Will SA Government Cancel Aboriginal Art Gallery?


In May 2020, XYZ reported that the South Australian government planned to construct a $200 million aboriginal art gallery designed by a homosexual jewish-American architect. Predictably, the project is likely to either experience a massive cost blowout or be shelved entirely:

South Australia’s Labor government has launched what it is calling an urgent review into the previous government’s plans for a new Indigenous art gallery and cultural centre in Adelaide’s CBD after a cost escalation.

Building work has been put on hold at the planned site of the Tarrkari – Centre for First Nations Cultures building until the outcome of the review is known.

The project was a promise of the former Liberal government ahead of the 2018 state election for part of the old Royal Adelaide Hospital site on North Terrace, known as Lot Fourteen.

The former Labor government had proposed a contemporary art gallery for the same site next to the Adelaide Botanic Garden.

Work started in December after $115 million was allocated to the gallery in the 2020 state budget, with another $85 million coming from the Commonwealth.

The review led by businesswoman Carolyn Hewson and former politicians Ken Wyatt and Bob Carr is due to be complete by Easter next year.

Speaking at the Purrumpa: First Nations Arts and Cultural Gathering at the Adelaide Convention Centre, Premier Peter Malinauskas said experts had advised the government that the $200 million budget would deliver a centre of state significance, rather than the international-level project that had been envisaged.

The current plans would cost at least $250 million, the premier said.

This could either be:

  • A cope – virtue signal about the importance of aboriginal “culture” then quietly shelve the project 6 months down the track as the state struggles with debt, inflation and power shortages.
  • A cop out – virtue signal about the importance aboriginal “culture” as cover for the inevitable cost blowout.

“A centre celebrating the longest continuous culture on earth, celebrating 60,000 years of history, situated within one of Adelaide’s most significant locations, must do justice to the cultures that it seeks to represent,” he said.

“In that context, good isn’t good enough.

“South Australia’s First Nations cultural centre should be truly magnificent.”

Tarrkari – Centre for First Nations Cultures had been due to be completed by 2025.
Opposition arts spokesman John Gardner said the project was likely to be delayed like the North-South Corridor and the Women’s and Children’s Hospital.

“I think there will be many South Australians, including Aboriginal South Australians, who will have seen this announcement and will be concerned this is going down the same track,” he said.

“I think many people would be questioning whether the government does have any commitment to this project and indeed if the Premier is committed to the project as he’s said in the parliament, as he’s said in the public that he is, then he needs to do a lot more than he’s done this morning to reassure people that this review isn’t just a mechanism to cancel the project.”

It is a fair criticism, however in attempting to outdo the left on the aboriginal identity politics virtue signalling front, the Liberal Party is yet again conceding defeat in the Culture War.

Mr Malinauskas said the project would still go ahead and be located at the current site.

“We want to build an institution that people get on a plane to come and see,” he said.
Work is also underway to build a National Aboriginal Art Gallery in Alice Springs.

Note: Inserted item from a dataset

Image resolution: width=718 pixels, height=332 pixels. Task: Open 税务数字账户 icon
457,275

If the project is shelved, XYZ News will be on hand to document the Cultural Marxist temper tantrum. It is worth expanding on something noted in Captain Logos’ excellent analysis of the issue a couple of years ago:

Architect Charles Renfro, after growing up in the small Texas city of Baytown – where he concealed his attraction to men and spent most of his childhood learning to play the clarinet and avoiding social activities – says he has become a social animal who speaks with pride about being gay. Renfro often says he creates gay architecture that doesn’t try to be straight and carries its differentness proudly.

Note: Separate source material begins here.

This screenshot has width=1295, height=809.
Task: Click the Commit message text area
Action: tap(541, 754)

When Andy Nolch was convicted for drawing a penis on the memorial to Euridice Dixon, I argued that it is a legitimate political act to draw a penis on an explicitly anti-male political symbol. At its core, what passes for feminist or gender theory “scholarship” is mere cover for an obsession with human body parts. This is most likely a coping mechanism for childhood sexual trauma.

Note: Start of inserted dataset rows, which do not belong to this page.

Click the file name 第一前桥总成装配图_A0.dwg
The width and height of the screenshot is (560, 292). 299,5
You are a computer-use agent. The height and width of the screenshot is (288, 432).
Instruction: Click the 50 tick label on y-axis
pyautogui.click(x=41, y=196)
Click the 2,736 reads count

In reaction against what they view as phallic, male dominated architecture, feminist architects make deliberately concave structures, essentially vaginas. The facade of Storey House at Latrobe University on Swanston Street, Melbourne, is a prime example.

It would appear that homosexual architects who design explicitly homosexual-themed buildings are also obsessed with human body parts. Once you see it, you can’t unsee it.

If this white elephant is forced through to its conclusion, aboriginal “art” will be housed in a $250 million anus.